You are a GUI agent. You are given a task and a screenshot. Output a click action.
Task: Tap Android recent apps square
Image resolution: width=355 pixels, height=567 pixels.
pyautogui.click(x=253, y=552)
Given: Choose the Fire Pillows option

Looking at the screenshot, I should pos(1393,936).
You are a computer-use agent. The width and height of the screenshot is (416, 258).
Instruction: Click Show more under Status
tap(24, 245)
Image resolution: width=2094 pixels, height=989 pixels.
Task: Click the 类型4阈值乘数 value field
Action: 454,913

+===+

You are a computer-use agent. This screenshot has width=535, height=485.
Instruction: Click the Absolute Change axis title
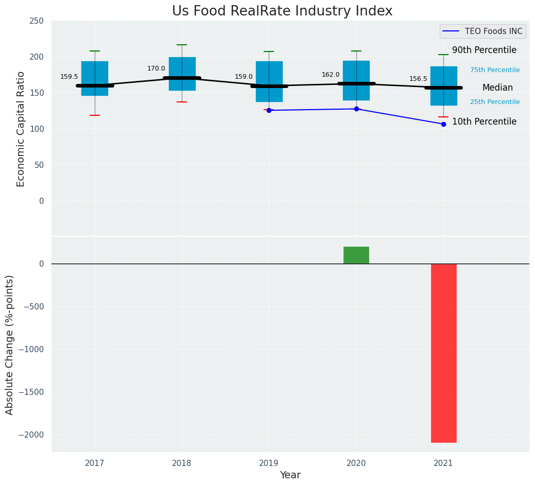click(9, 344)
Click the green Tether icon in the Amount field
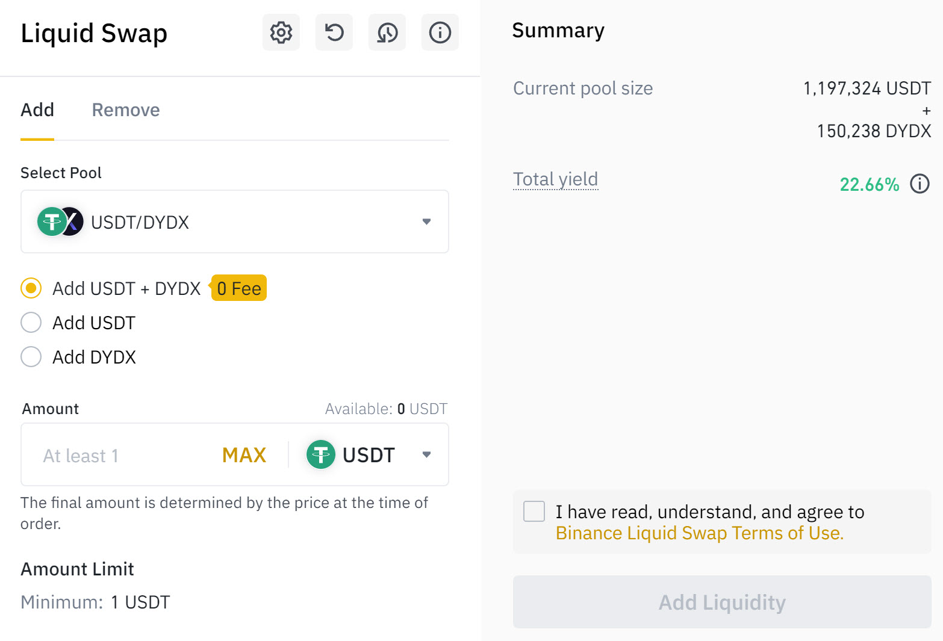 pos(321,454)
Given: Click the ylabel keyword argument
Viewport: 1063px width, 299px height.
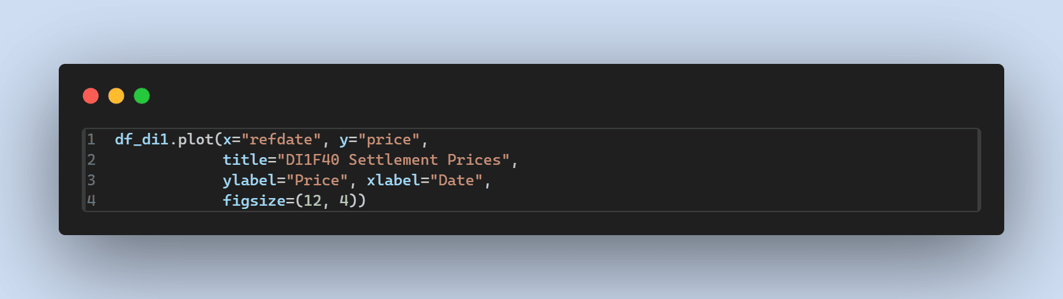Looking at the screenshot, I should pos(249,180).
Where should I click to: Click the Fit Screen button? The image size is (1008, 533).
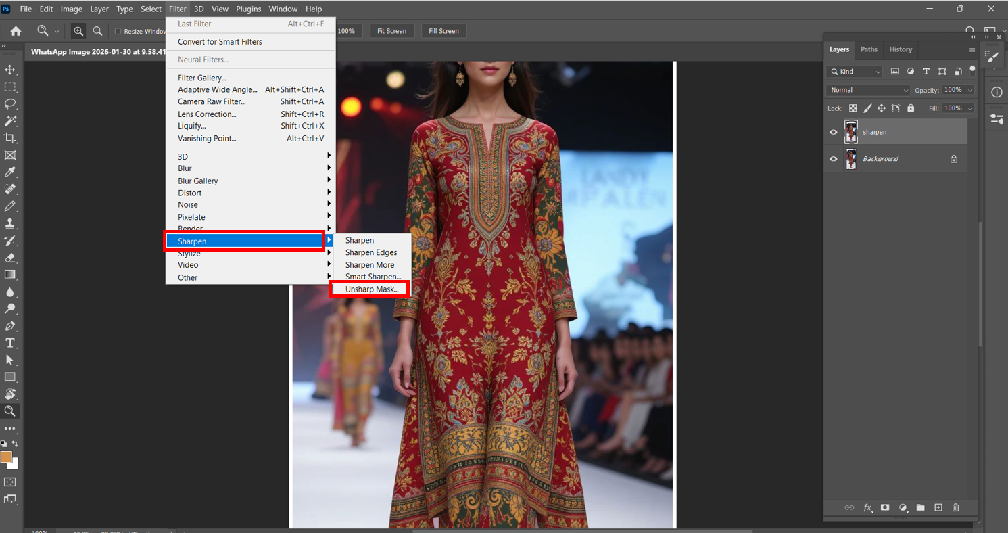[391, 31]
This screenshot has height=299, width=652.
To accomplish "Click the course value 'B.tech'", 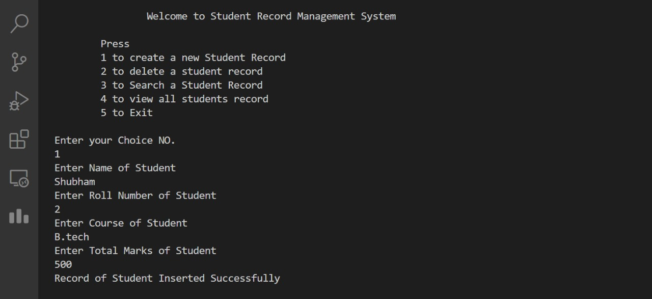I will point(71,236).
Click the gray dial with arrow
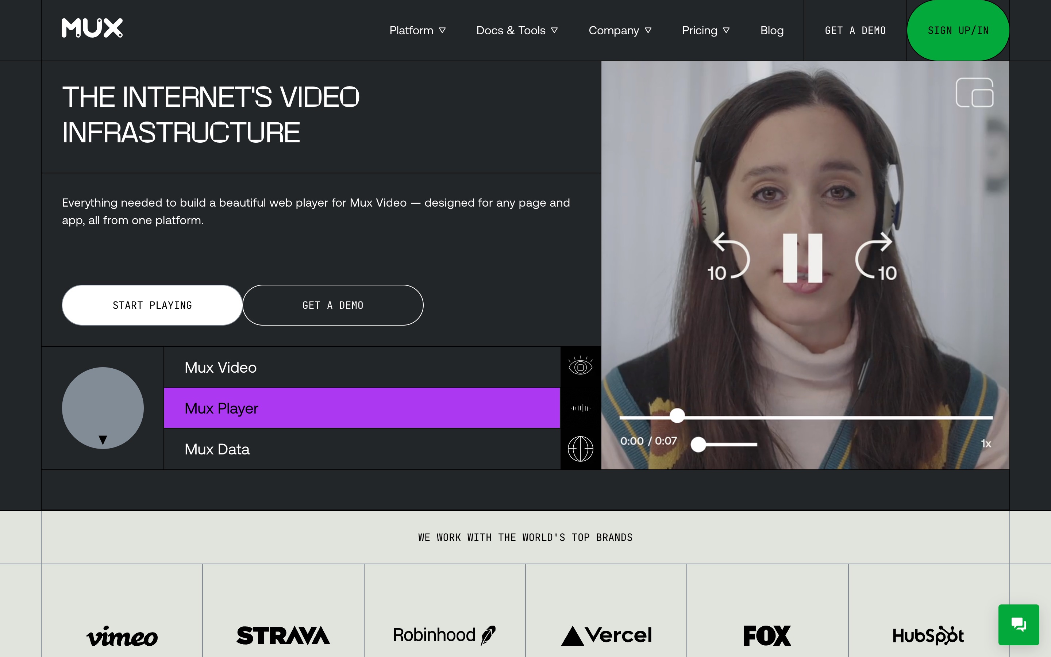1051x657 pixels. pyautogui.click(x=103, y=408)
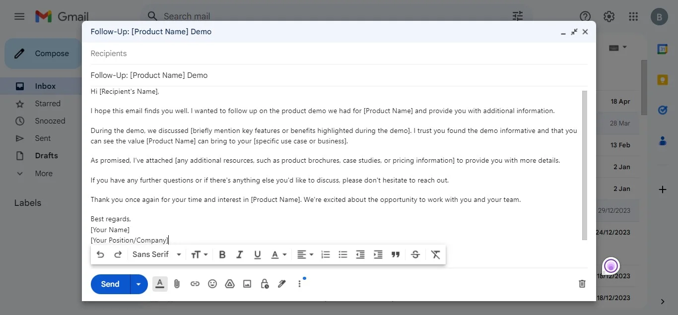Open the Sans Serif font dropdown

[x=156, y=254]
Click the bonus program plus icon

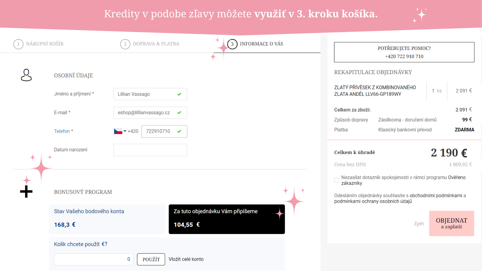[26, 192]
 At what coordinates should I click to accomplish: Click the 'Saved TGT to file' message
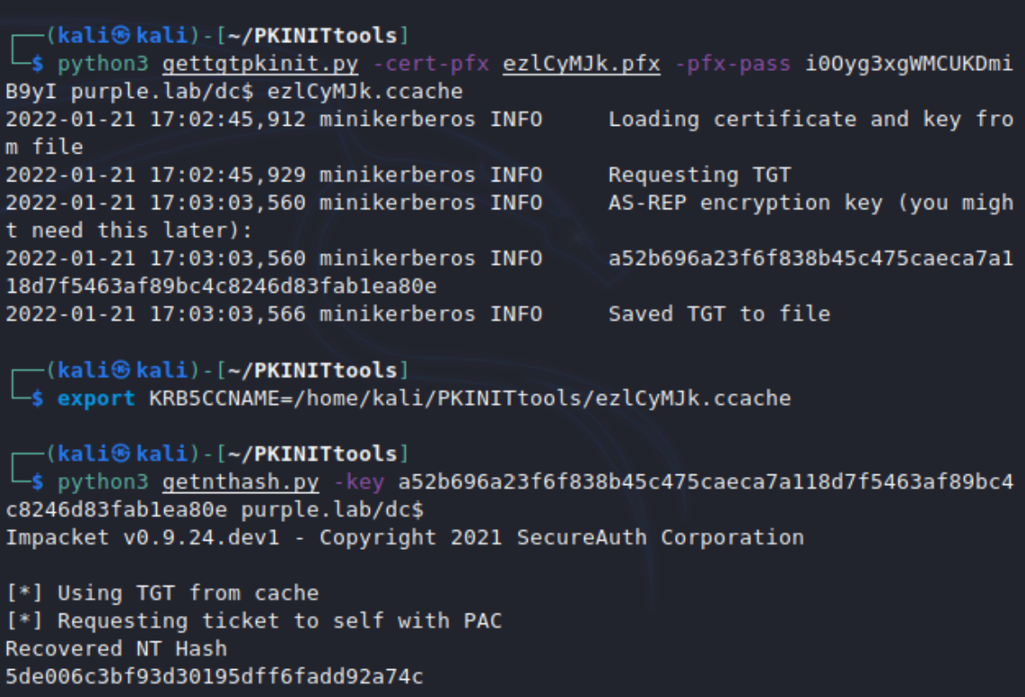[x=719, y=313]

+===+

Copy the entries verbatim from the line with "Given: Choose the Fire Pillows option" to the line with "Action: 454,913", including both of those lines.

Given: Choose the Fire Pillows option

Looking at the screenshot, I should pos(1393,936).
You are a computer-use agent. The width and height of the screenshot is (416, 258).
Instruction: Click Show more under Status
tap(24, 245)
Image resolution: width=2094 pixels, height=989 pixels.
Task: Click the 类型4阈值乘数 value field
Action: 454,913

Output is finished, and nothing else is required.